Find and copy each line in the material below where the string "element" occurs.
== Material to process ==
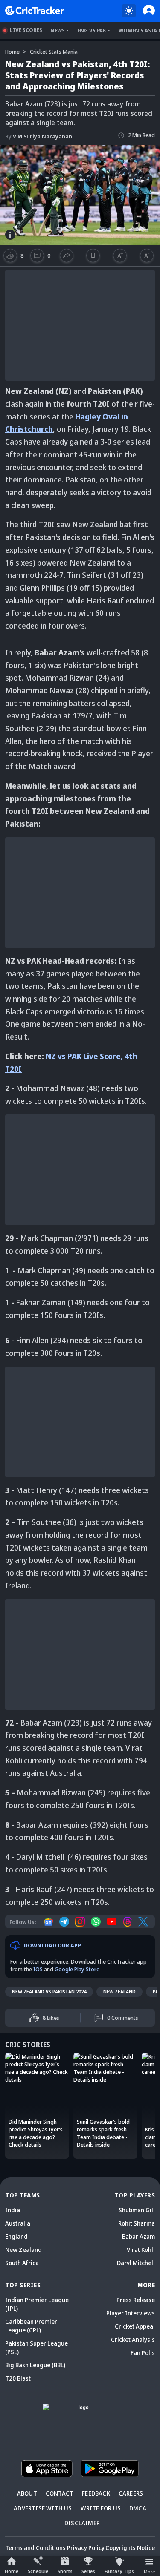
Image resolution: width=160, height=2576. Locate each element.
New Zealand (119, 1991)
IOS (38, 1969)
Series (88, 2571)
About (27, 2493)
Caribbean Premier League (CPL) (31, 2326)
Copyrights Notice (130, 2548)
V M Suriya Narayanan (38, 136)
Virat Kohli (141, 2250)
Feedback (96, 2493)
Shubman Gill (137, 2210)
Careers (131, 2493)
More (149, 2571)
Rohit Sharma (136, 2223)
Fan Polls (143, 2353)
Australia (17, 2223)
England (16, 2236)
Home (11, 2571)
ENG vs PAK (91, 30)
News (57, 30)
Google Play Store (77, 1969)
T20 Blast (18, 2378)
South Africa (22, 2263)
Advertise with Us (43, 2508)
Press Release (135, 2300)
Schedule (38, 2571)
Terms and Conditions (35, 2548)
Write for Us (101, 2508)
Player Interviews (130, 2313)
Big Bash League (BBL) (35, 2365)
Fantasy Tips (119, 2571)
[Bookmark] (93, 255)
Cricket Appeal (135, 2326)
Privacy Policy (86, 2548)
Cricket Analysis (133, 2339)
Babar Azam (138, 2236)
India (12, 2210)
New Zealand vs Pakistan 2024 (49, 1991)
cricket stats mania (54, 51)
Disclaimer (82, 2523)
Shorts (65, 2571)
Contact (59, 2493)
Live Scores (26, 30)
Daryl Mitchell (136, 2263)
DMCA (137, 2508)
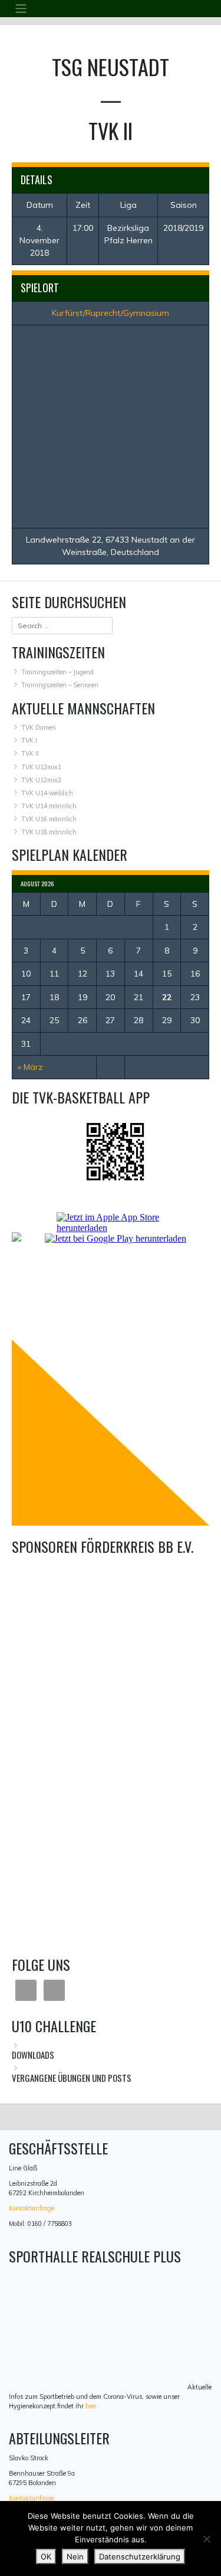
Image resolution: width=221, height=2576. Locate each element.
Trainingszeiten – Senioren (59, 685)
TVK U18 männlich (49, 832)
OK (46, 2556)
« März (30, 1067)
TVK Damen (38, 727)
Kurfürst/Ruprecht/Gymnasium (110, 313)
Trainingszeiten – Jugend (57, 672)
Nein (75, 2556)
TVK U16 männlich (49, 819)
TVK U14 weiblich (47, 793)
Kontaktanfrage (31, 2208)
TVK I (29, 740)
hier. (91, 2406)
===
_Written solution_:
Image resolution: width=160, height=2576. Locate each element.
Image resolution: width=221, height=2576. Locate each element.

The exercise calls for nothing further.